→ **Texte à analyser**:
++++++++++

Après avoir séché ses larmes et appelé sa famille restée au Tessin, Lara Gut-Behrami est revenue au micro de la RTS sur les moments qui ont précédé sa victoire, ces longues minutes à patienter dans l'aire d'arrivée en espérant que personne ne la devance. «Ce n'était pas simple, a-t-elle dit. J'ai déjà vécu ce genre de moments par le passé et je ne les aime pas.»
Ce premier aveu donnait le ton. Il était immédiatement suivi d'un autre. «Je n'étais pas convaincue à 100% de ma manche. C'était beaucoup plus simple à skier que pendant la reconnaissance. J'avais peur que me performance ne soit une nouvelle fois pas suffisante, que je doive encore m'incliner pour un dixième seulement. En plus, j'avais perdu beaucoup de temps sur le plat final. J'étais décidément plus nerveuse à l'arrivée qu'au départ.»
Lara Gut-Behrami le sait, elle revient de loin. Cette saison, elle a eu le Covid, elle a été malade, elle a chuté à Saint-Moritz. Vit-elle aujourd'hui le plus beau jour de sa carrière? Elle ne le dit pas, préférant l'analyse aux émotions.

++++++++++

→ **Données fournies**:
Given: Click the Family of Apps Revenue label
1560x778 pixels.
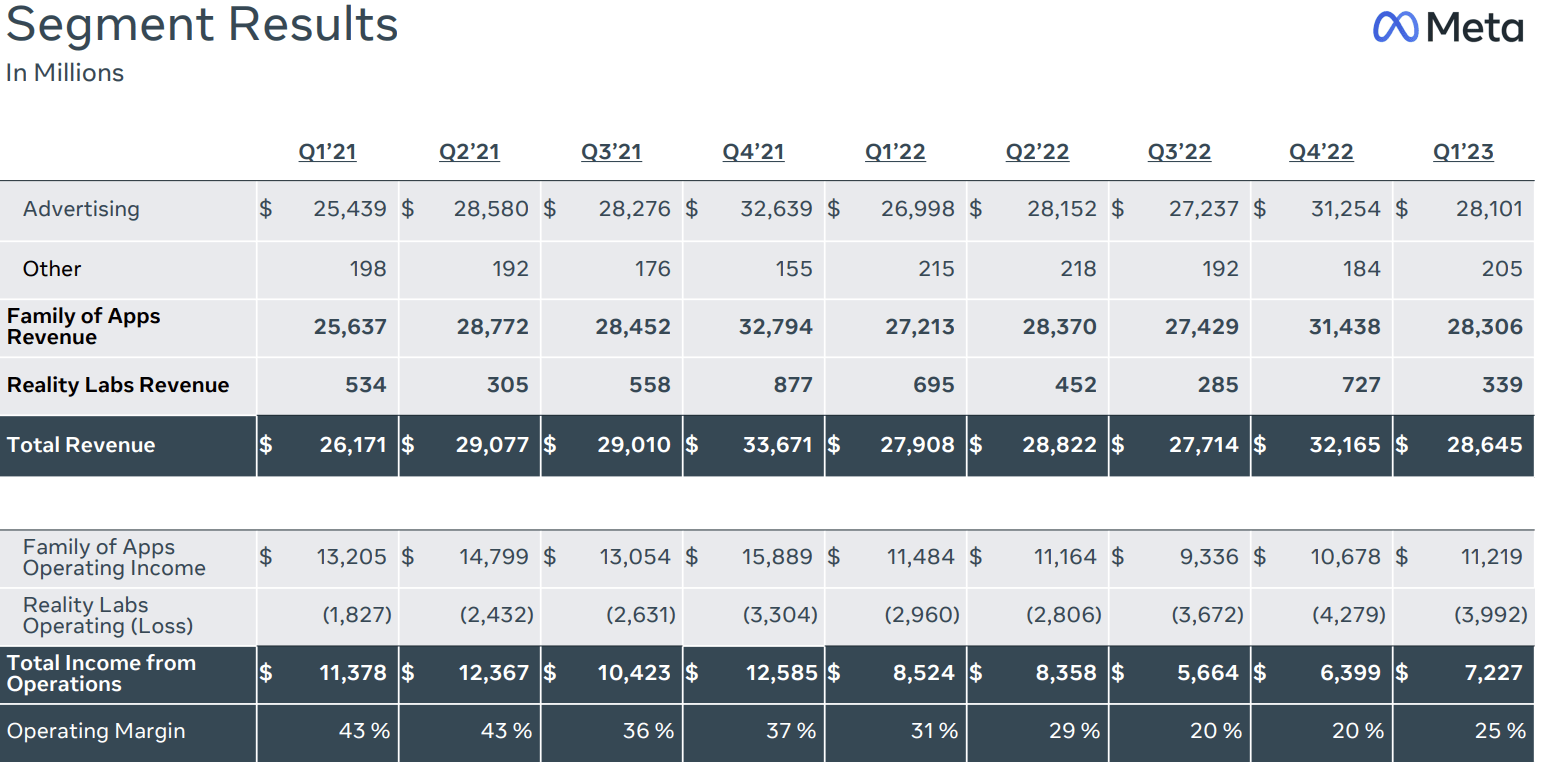Looking at the screenshot, I should click(83, 327).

++++++++++

→ **Consigne**: Pouvez-vous reprendre mot pour mot le passage du texte à analyser qui commence aux mots « Ce premier aveu » et s'arrête après « l'analyse aux émotions. » ? Les données n'ont aucun rôle à jouer ici.

→ **Zone de réponse**:
Ce premier aveu donnait le ton. Il était immédiatement suivi d'un autre. «Je n'étais pas convaincue à 100% de ma manche. C'était beaucoup plus simple à skier que pendant la reconnaissance. J'avais peur que me performance ne soit une nouvelle fois pas suffisante, que je doive encore m'incliner pour un dixième seulement. En plus, j'avais perdu beaucoup de temps sur le plat final. J'étais décidément plus nerveuse à l'arrivée qu'au départ.»
Lara Gut-Behrami le sait, elle revient de loin. Cette saison, elle a eu le Covid, elle a été malade, elle a chuté à Saint-Moritz. Vit-elle aujourd'hui le plus beau jour de sa carrière? Elle ne le dit pas, préférant l'analyse aux émotions.